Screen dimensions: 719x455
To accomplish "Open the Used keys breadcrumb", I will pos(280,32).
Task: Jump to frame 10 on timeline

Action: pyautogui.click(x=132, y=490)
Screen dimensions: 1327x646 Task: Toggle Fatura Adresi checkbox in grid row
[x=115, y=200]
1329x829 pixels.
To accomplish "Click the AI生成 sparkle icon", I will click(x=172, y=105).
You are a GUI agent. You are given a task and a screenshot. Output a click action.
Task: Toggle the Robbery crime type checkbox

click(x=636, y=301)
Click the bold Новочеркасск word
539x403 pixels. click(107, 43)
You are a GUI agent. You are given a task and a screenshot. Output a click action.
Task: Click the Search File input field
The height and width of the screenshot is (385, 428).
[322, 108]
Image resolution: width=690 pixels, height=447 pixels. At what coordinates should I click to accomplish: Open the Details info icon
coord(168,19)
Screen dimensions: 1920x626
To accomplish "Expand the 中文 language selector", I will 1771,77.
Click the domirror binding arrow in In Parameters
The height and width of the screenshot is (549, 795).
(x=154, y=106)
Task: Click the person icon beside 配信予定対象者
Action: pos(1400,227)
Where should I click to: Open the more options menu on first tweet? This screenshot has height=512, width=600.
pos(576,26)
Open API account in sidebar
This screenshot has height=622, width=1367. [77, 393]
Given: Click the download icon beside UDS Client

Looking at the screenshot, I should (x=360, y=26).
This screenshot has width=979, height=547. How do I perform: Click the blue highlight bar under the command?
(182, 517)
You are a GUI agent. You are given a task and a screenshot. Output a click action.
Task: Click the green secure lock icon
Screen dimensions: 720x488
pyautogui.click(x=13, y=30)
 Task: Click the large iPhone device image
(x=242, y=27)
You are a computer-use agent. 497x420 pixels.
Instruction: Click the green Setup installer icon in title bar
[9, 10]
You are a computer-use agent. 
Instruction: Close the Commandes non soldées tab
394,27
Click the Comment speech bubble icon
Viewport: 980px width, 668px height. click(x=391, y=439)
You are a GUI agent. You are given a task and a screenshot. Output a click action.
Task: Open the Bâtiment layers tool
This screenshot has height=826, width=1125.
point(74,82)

## EXERCISE INSTRUCTIONS
Reply with an exact transcription of the material above.

## EXERCISE RESULT
Screen dimensions: 719x455
To accomplish "Open the Used keys breadcrumb", I will pos(280,32).
Task: Jump to frame 10 on timeline

Action: pyautogui.click(x=132, y=490)
Screen dimensions: 1327x646 Task: Toggle Fatura Adresi checkbox in grid row
[x=115, y=200]
1329x829 pixels.
To accomplish "Click the AI生成 sparkle icon", I will click(x=172, y=105).
You are a GUI agent. You are given a task and a screenshot. Output a click action.
Task: Toggle the Robbery crime type checkbox

click(x=636, y=301)
Click the bold Новочеркасск word
539x403 pixels. click(107, 43)
You are a GUI agent. You are given a task and a screenshot. Output a click action.
Task: Click the Search File input field
The height and width of the screenshot is (385, 428).
[322, 108]
Image resolution: width=690 pixels, height=447 pixels. At what coordinates should I click to accomplish: Open the Details info icon
coord(168,19)
Screen dimensions: 1920x626
To accomplish "Expand the 中文 language selector", I will 1771,77.
Click the domirror binding arrow in In Parameters
The height and width of the screenshot is (549, 795).
(x=154, y=106)
Task: Click the person icon beside 配信予定対象者
Action: pos(1400,227)
Where should I click to: Open the more options menu on first tweet? This screenshot has height=512, width=600.
pos(576,26)
Open API account in sidebar
This screenshot has height=622, width=1367. [77, 393]
Given: Click the download icon beside UDS Client

Looking at the screenshot, I should (x=360, y=26).
This screenshot has width=979, height=547. How do I perform: Click the blue highlight bar under the command?
(182, 517)
You are a GUI agent. You are given a task and a screenshot. Output a click action.
Task: Click the green secure lock icon
Screen dimensions: 720x488
pyautogui.click(x=13, y=30)
 Task: Click the large iPhone device image
(x=242, y=27)
You are a computer-use agent. 497x420 pixels.
Instruction: Click the green Setup installer icon in title bar
[9, 10]
You are a computer-use agent. 
Instruction: Close the Commandes non soldées tab
394,27
Click the Comment speech bubble icon
Viewport: 980px width, 668px height. click(x=391, y=439)
You are a GUI agent. You are given a task and a screenshot. Output a click action.
Task: Open the Bâtiment layers tool
This screenshot has height=826, width=1125.
point(74,82)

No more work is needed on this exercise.